§ **EXERCISE REQUIREMENTS**
Copy out the lines below word for word, leaving out the pictures.

(Lines from a collection)
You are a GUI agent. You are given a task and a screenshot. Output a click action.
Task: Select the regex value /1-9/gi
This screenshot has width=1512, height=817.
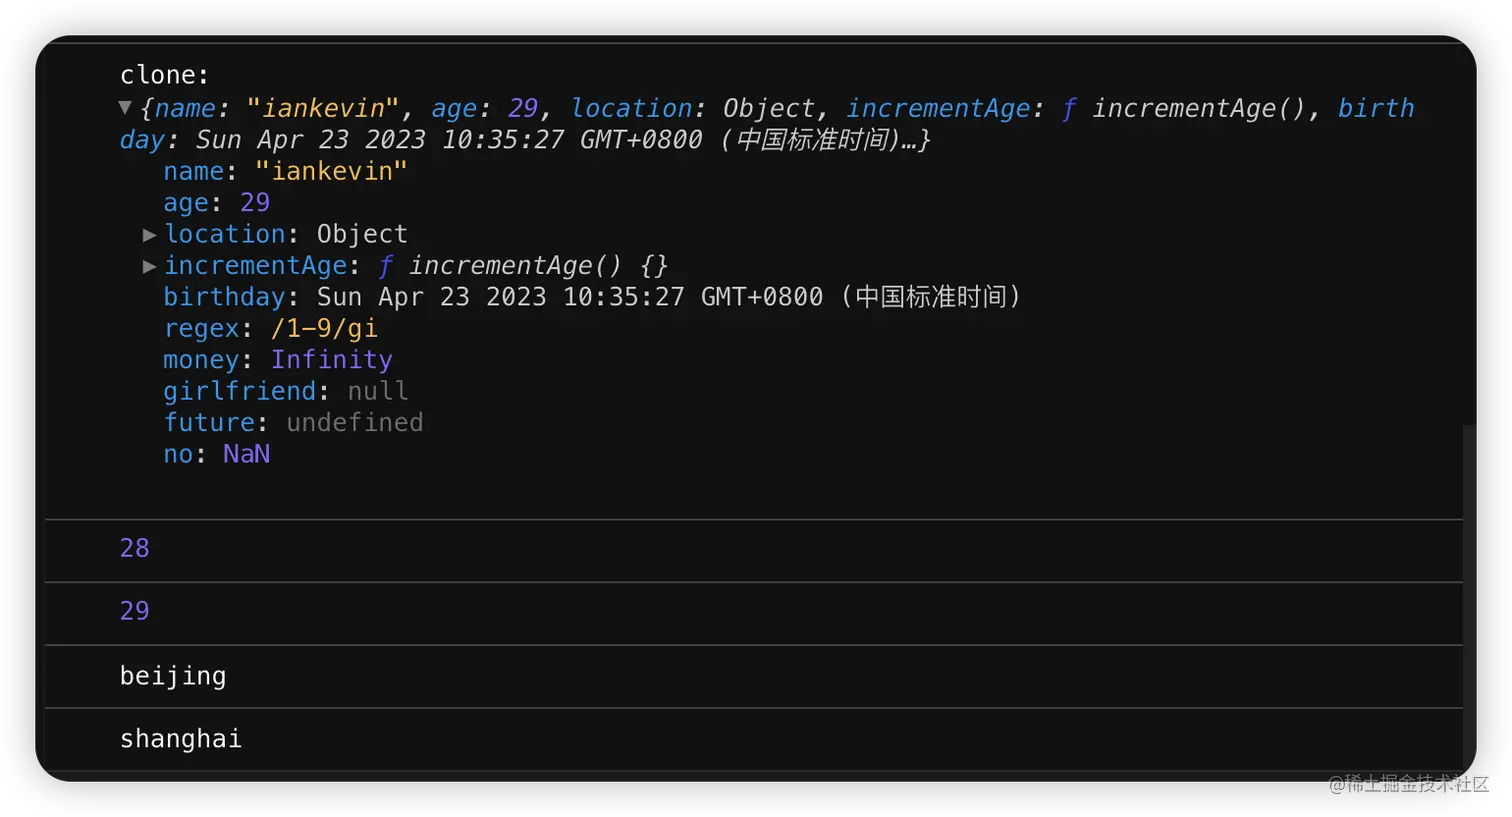[324, 329]
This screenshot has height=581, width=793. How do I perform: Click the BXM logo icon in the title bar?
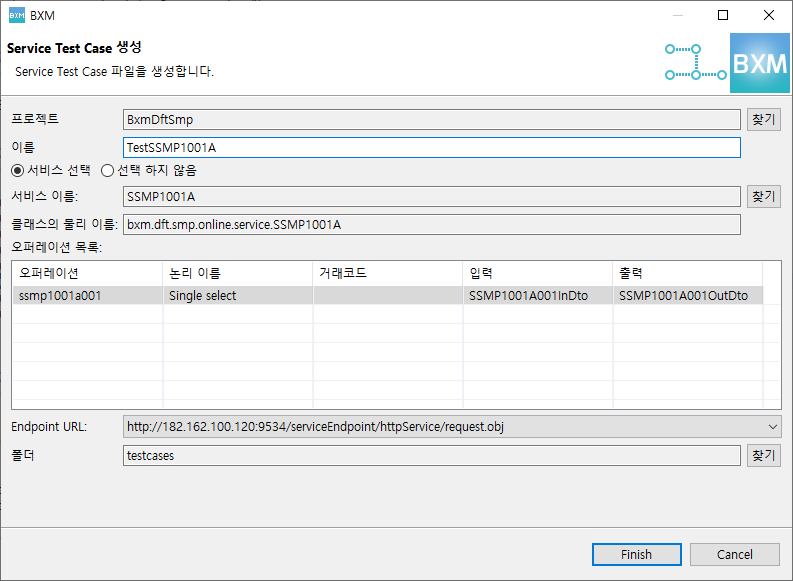pyautogui.click(x=16, y=15)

§ **ANSWER TO THIS EXERCISE**
You are a GUI agent. You are given a task and a screenshot. Output a click action.
Task: Select the regex value /1-9/gi
This screenshot has width=1512, height=817.
[324, 329]
This screenshot has height=581, width=793. How do I perform: Click the BXM logo icon in the title bar?
pyautogui.click(x=16, y=15)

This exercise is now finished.